◆ Yang Harus Dikerjakan:
Ulangi semua baris data di bawah ini persis seperti aslinya, tetapi jangan sertakan gambarnya.

▬▬▬▬▬▬▬▬▬▬

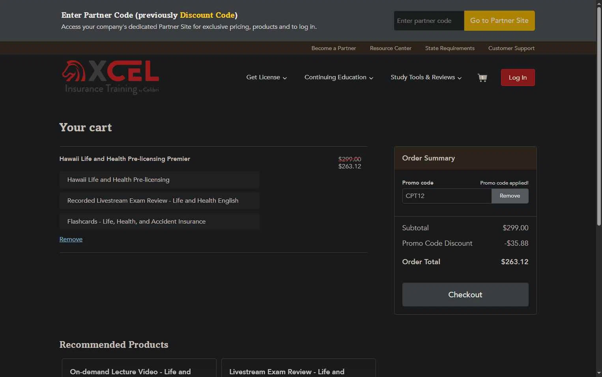Visit Customer Support link
Viewport: 602px width, 377px height.
pyautogui.click(x=511, y=48)
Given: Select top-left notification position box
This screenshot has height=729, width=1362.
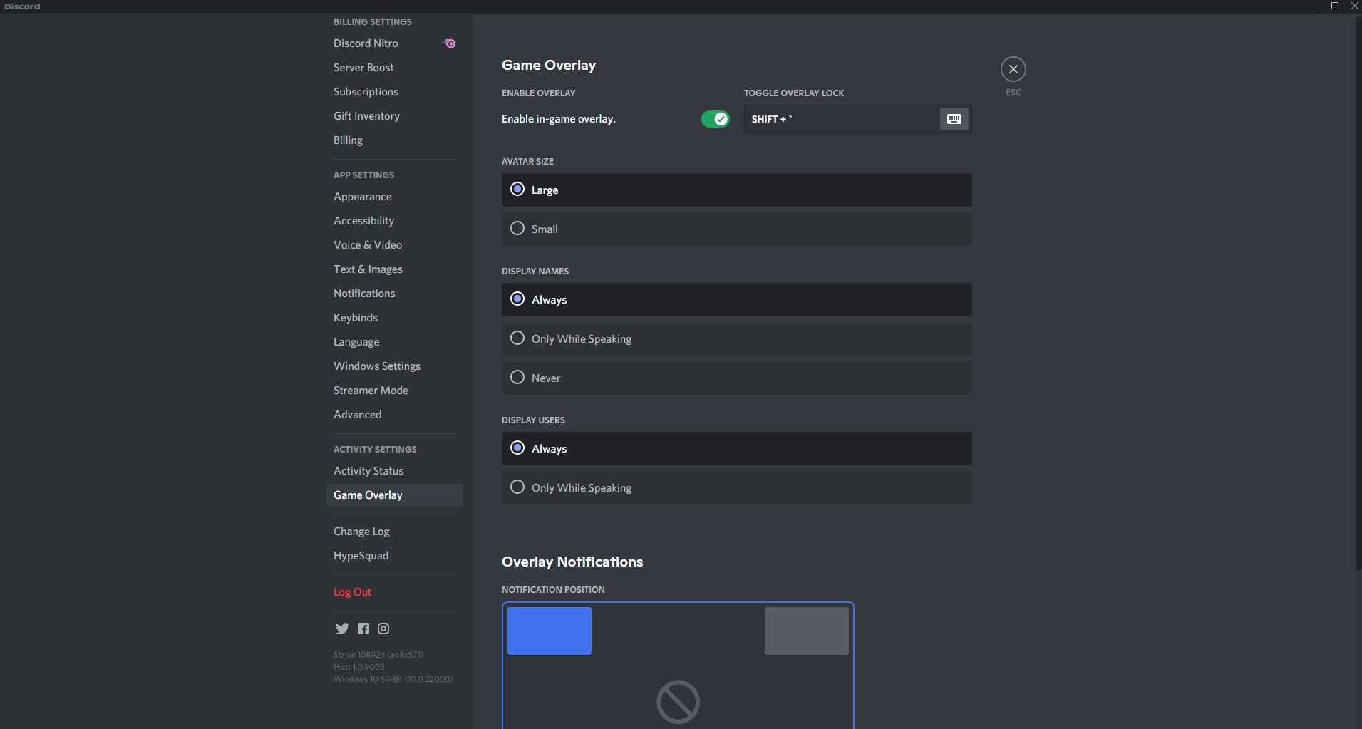Looking at the screenshot, I should coord(549,631).
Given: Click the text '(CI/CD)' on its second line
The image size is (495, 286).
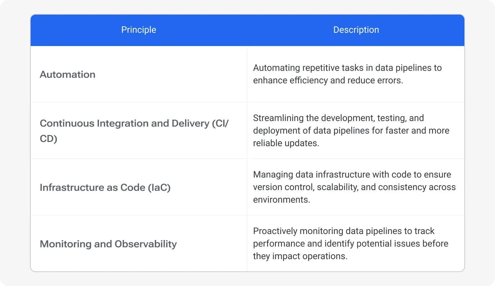Looking at the screenshot, I should pos(48,138).
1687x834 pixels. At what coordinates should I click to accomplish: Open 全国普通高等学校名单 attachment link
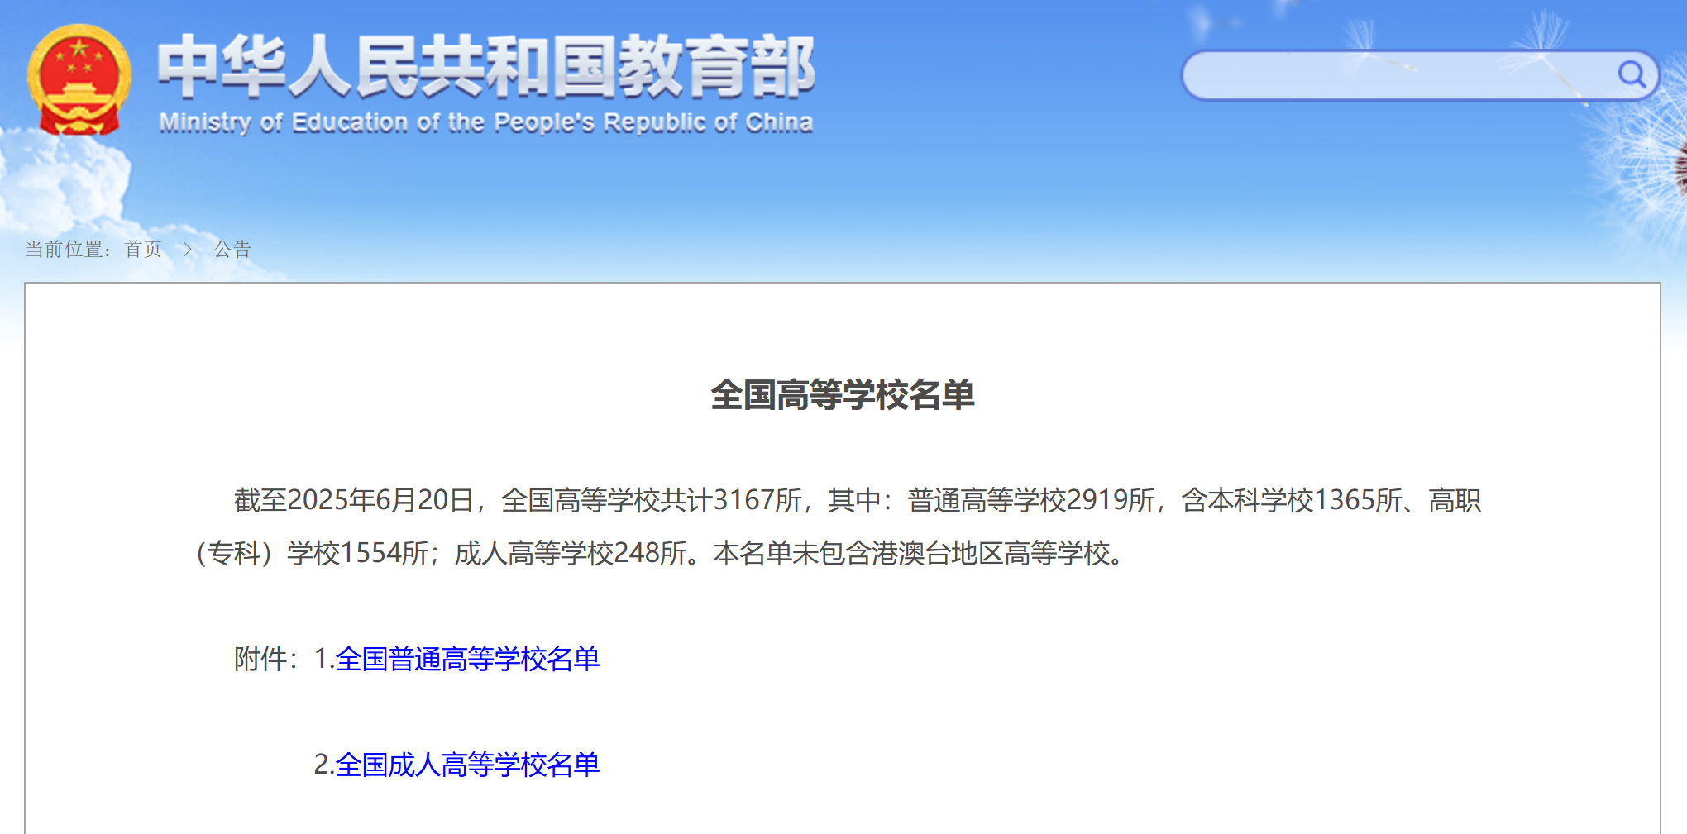click(x=467, y=659)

▬▬▬▬▬▬▬▬▬▬

◆ Penyelesaian:
Visit Customer Support link
Viewport: 602px width, 377px height.
pyautogui.click(x=511, y=48)
Given: Select top-left notification position box
This screenshot has height=729, width=1362.
Looking at the screenshot, I should coord(549,631).
Given: Click the text '(CI/CD)' on its second line
The image size is (495, 286).
Looking at the screenshot, I should pos(48,138).
1687x834 pixels. At what coordinates should I click to accomplish: Open 全国普通高等学校名单 attachment link
click(x=467, y=659)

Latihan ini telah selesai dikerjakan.